And the fact that even at this early hour he’d already rearranged his schedule to make sure that by the time this day was done he would finish work good and early so he could be showered, shaved, ready and waiting for her when she got here?

That was just being a good host.

It was almost nine o’clock Thursday night before Lacey arrived at the Camden ranch. After turning off the highway she drove down a long road that ran between twin white-rail fences that bordered lush pastures where horses grazed at their leisure beneath tall oak trees.

At the far end the road circled an enormous fountain. Water cascaded down a rock waterfall into an octagonal-shaped pool encased in a stone wall that matched the stone of the Camden house.

The house itself was a sprawling two-story with a steeply sloped roof from which multiple chimneys rose.

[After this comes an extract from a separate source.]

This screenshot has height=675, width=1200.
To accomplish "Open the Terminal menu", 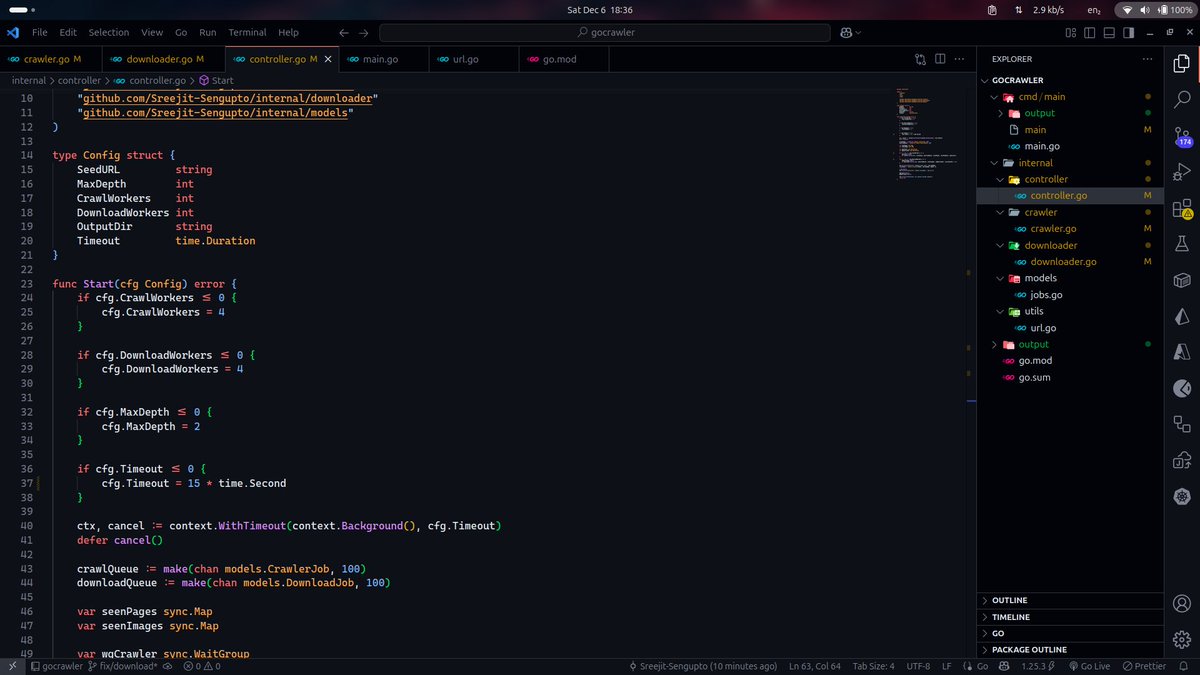I will pyautogui.click(x=246, y=32).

The windows all had earth-brown shutters, and the huge double door entrance sat atop a flight of five wide, semicircular steps.

Lacey had first seen the place the day before when she’d come to find Seth Camden, and while she hadn’t been surprised that such a place belonged to the Camdens, she had been shocked to find it in the rustic countryside of Northbridge. Among English manor houses in the hills of Wales, or mansions in the most plush, elite estates of Connecticut, maybe, but not Northbridge.

Since there had been no answer to her knocks or to her ringing of the doorbell yesterday, she didn’t know what the inside of the house looked like, and she didn’t have any idea where the guesthouse she’d asked to use might be or what it might be like. She’d merely been told by one of the contractors for the training center that it existed. But she doubted it was a hovel.

In fact, she thought it was probably very nice. And maybe her excitement was over getting to see her new place of residence, she told herself. Not over getting to see Seth Camden again.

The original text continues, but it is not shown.